* [What the task asks]: Using the records provided below, locate and copy each line that contains the word "will".

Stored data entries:
+ + + + +

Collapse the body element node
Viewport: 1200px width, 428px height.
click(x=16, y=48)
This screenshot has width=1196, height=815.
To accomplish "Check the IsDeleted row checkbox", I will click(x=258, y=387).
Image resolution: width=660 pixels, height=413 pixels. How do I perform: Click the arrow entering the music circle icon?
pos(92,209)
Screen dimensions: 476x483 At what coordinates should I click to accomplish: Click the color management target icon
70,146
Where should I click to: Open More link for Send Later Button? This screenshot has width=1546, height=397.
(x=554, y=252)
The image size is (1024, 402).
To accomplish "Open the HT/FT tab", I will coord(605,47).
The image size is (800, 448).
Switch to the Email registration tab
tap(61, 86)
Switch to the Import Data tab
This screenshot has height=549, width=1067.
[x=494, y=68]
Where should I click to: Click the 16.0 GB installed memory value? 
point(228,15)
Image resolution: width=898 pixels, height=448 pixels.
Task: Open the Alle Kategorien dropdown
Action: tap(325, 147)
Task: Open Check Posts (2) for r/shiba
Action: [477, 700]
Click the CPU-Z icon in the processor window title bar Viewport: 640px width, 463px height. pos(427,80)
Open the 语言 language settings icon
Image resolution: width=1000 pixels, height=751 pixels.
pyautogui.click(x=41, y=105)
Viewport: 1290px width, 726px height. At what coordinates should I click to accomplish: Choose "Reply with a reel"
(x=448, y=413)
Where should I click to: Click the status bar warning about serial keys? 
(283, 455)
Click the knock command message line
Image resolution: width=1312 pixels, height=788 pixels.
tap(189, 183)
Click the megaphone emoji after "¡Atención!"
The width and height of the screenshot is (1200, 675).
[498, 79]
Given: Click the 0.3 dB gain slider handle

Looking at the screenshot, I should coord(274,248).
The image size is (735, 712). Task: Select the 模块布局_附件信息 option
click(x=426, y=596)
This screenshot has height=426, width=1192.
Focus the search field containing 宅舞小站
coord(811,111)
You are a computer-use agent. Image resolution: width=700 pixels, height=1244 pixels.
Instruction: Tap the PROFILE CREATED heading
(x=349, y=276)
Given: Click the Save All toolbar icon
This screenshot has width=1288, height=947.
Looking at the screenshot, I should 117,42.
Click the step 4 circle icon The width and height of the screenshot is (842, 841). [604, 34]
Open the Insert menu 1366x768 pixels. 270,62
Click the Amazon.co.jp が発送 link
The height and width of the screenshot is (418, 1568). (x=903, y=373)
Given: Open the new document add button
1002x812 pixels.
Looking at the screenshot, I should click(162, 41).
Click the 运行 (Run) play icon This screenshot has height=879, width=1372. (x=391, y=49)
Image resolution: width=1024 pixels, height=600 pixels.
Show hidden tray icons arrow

+ + + + +

* [Answer to the exercise]:
To accomplish "Check the IsDeleted row checkbox", I will click(x=258, y=387).
To accomplish "Open the HT/FT tab", I will coord(605,47).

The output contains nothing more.